Management professor David A. Whetten, who now directs a faculty development center, admits with honesty that for some years he didn’t think there was much he could learn from people who “studied” education. After all, he was in the classroom doing education and had learned much from that experience. In a wonderful piece [reference below] he explains how a conversation with his golf instructor resulted in an important insight about the nature of experiential learning.
“One day on the driving range, I was demonstrating my swing while remarking, ‘Practice makes perfect.’ His disarming response was, ‘Only if you begin with a good swing. My advice to you is to either stop practicing or change your swing.’ In teaching, as in golf, repeating poor teaching mechanics can actually move us away from, not closer to, our performance objective of effective student learning.” (p. 340) Faculty do learn from experience, however the more salient question is ‘What have they learned?’

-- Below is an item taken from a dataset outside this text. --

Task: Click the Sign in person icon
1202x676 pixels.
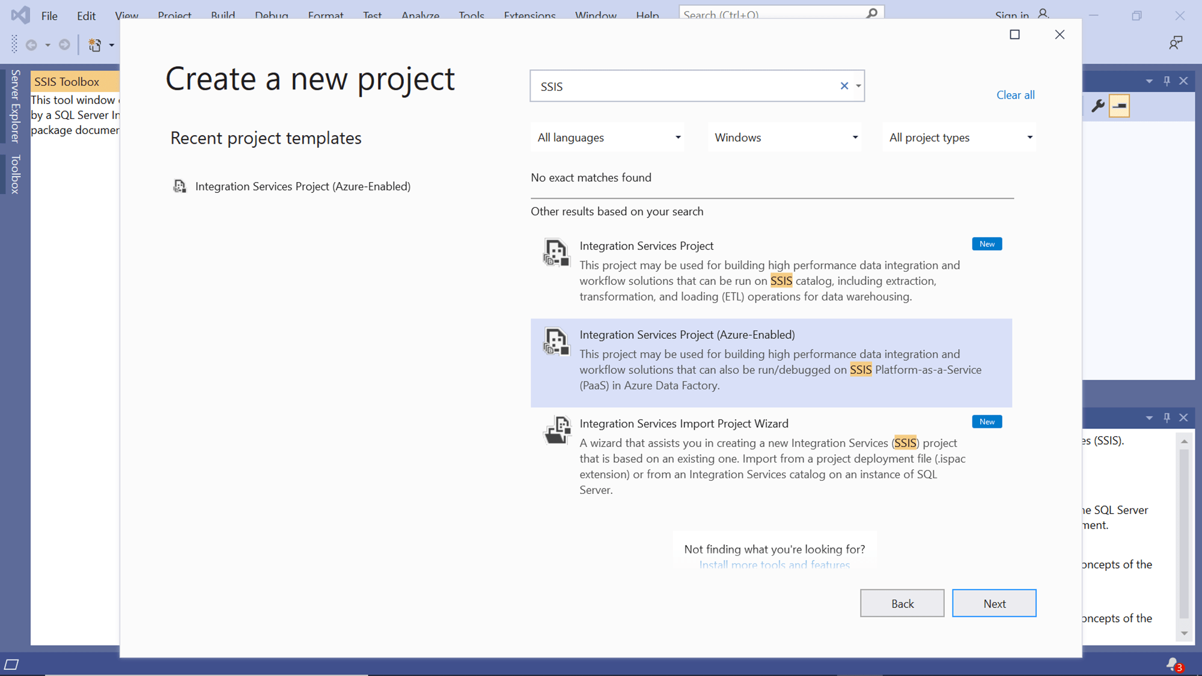Action: pos(1043,13)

“So what changes in my swing as a teacher am I trying to make that I wish someone had corrected early in my career?” Whetten asks. (p. 340) He explains that early in his career a new faculty member asked advice about teaching at a top-tier private business school where MBA students would not tolerate poor teaching. “My recommendation at the time was to find the highest-rated MBA teacher and attend every class for a semester, taking copious notes.” (p. 341) But that’s not the recommendation he’d give today. Now he’d find the MBA course where students report learning the most, and then he’d carefully examine the design of that course. “It’s not that we can’t learn anything of value about learning by observing great teachers; it’s that emphasizing classroom observation perpetuates the myth that the key to learning is a talented instructor.” (p. 341)
And this leads Whetten to the most important lesson he’s learned: course design. He explains with another example. As a teacher he prizes discussion and he reports working diligently to learn how to lead those discussions effectively. “. . .as I crafted provocative discussion questions, I did so with the expectation that my answers needed to be significantly more profound than those offered by the students—otherwise, I reasoned, I wasn’t adding value as a teacher. In contrast, I have come to understand that the most important things I can do to influence student learning involve carefully planning what my students—not their teacher—will do before, during and after each class.” (p. 341)
The remainder of this excellent article then articulates some of the most important principles of learning-centered course design. They include:
- beginning with explicit, high-level learning objectives;
- using valid developmental assessments of student learning;
- selecting course activities that foster active and engaged learning; and
- aligning course design elements.
The alignment issue is not one easily understood by most faculty. It relates to whether what is taught is consistent with stated objectives for the course and whether students are tested on what they have been told is important to learn.
Reference: Whetten, D. A. (2007). Principles of effective course design: What I wish I had known about learning-centered teaching 30 years ago. Journal of Management Education, 31, 339-357.
Excerpted from Some Lessons Learned about Learner-Centered Teaching, October 2007, The Teaching Professor.